WHAT IS REQUIRED: Transcribe each entry so that nothing differs from the original.

RECORDS PROVIDED:
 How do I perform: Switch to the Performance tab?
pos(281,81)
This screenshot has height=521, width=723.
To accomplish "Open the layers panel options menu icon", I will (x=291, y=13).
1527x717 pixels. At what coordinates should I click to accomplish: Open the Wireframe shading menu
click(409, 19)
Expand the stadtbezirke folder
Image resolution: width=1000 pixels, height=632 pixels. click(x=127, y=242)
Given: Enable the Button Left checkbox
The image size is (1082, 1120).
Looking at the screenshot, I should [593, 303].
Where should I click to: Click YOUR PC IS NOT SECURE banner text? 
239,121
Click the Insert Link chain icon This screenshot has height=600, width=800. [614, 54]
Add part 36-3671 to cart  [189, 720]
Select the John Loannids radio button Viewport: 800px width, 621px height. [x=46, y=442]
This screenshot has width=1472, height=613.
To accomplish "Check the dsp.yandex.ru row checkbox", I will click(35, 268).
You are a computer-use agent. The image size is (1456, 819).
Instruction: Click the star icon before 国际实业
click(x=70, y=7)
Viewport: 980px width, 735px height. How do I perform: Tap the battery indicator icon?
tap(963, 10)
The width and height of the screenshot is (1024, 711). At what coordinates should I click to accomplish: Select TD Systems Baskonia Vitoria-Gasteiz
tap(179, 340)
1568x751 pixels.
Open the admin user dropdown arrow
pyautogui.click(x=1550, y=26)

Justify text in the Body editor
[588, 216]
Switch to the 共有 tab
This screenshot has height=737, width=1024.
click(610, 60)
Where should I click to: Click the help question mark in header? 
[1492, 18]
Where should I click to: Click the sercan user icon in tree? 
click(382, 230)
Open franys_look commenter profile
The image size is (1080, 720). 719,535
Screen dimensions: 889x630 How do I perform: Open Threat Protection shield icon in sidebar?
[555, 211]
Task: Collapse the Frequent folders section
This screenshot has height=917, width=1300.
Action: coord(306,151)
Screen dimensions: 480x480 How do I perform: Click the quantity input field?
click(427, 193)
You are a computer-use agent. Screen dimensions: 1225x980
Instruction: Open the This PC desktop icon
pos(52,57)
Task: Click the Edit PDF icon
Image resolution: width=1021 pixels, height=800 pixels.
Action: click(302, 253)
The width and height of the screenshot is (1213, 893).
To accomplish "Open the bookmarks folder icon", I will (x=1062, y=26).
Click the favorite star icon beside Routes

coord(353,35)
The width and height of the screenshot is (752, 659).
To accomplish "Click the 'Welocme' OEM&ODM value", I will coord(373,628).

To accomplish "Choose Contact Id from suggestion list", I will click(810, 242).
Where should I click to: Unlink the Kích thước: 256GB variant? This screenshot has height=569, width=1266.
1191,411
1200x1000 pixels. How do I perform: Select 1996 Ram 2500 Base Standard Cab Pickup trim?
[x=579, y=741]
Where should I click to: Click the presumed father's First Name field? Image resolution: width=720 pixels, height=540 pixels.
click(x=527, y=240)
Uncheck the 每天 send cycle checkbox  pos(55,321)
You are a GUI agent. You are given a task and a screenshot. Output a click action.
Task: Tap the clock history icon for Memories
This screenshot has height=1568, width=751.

EXPECTED OUTPUT:
 How do I perform: Switch to the Performance tab?
pos(281,81)
This screenshot has height=521, width=723.
To accomplish "Open the layers panel options menu icon", I will (x=291, y=13).
1527x717 pixels. At what coordinates should I click to accomplish: Open the Wireframe shading menu
click(409, 19)
Expand the stadtbezirke folder
Image resolution: width=1000 pixels, height=632 pixels. click(x=127, y=242)
Given: Enable the Button Left checkbox
The image size is (1082, 1120).
Looking at the screenshot, I should [593, 303].
Where should I click to: Click YOUR PC IS NOT SECURE banner text? 
239,121
Click the Insert Link chain icon This screenshot has height=600, width=800. [614, 54]
Add part 36-3671 to cart  [189, 720]
Select the John Loannids radio button Viewport: 800px width, 621px height. [x=46, y=442]
This screenshot has width=1472, height=613.
To accomplish "Check the dsp.yandex.ru row checkbox", I will click(35, 268).
You are a computer-use agent. The image size is (1456, 819).
Instruction: Click the star icon before 国际实业
click(x=70, y=7)
Viewport: 980px width, 735px height. How do I perform: Tap the battery indicator icon?
tap(963, 10)
The width and height of the screenshot is (1024, 711). At what coordinates should I click to accomplish: Select TD Systems Baskonia Vitoria-Gasteiz
tap(179, 340)
1568x751 pixels.
Open the admin user dropdown arrow
pyautogui.click(x=1550, y=26)

Justify text in the Body editor
[588, 216]
Switch to the 共有 tab
This screenshot has height=737, width=1024.
click(610, 60)
Where should I click to: Click the help question mark in header? 
[1492, 18]
Where should I click to: Click the sercan user icon in tree? 
click(382, 230)
Open franys_look commenter profile
The image size is (1080, 720). 719,535
Screen dimensions: 889x630 How do I perform: Open Threat Protection shield icon in sidebar?
[555, 211]
Task: Collapse the Frequent folders section
This screenshot has height=917, width=1300.
Action: coord(306,151)
Screen dimensions: 480x480 How do I perform: Click the quantity input field?
click(427, 193)
You are a computer-use agent. Screen dimensions: 1225x980
Instruction: Open the This PC desktop icon
pos(52,57)
Task: Click the Edit PDF icon
Image resolution: width=1021 pixels, height=800 pixels.
Action: click(302, 253)
The width and height of the screenshot is (1213, 893).
To accomplish "Open the bookmarks folder icon", I will (x=1062, y=26).
Click the favorite star icon beside Routes

coord(353,35)
The width and height of the screenshot is (752, 659).
To accomplish "Click the 'Welocme' OEM&ODM value", I will coord(373,628).

To accomplish "Choose Contact Id from suggestion list", I will click(810, 242).
Where should I click to: Unlink the Kích thước: 256GB variant? This screenshot has height=569, width=1266.
1191,411
1200x1000 pixels. How do I perform: Select 1996 Ram 2500 Base Standard Cab Pickup trim?
[x=579, y=741]
Where should I click to: Click the presumed father's First Name field? Image resolution: width=720 pixels, height=540 pixels.
click(x=527, y=240)
Uncheck the 每天 send cycle checkbox  pos(55,321)
You are a GUI agent. You are given a task and a screenshot. Output a click action.
Task: Tap the clock history icon for Memories
This screenshot has height=1568, width=751.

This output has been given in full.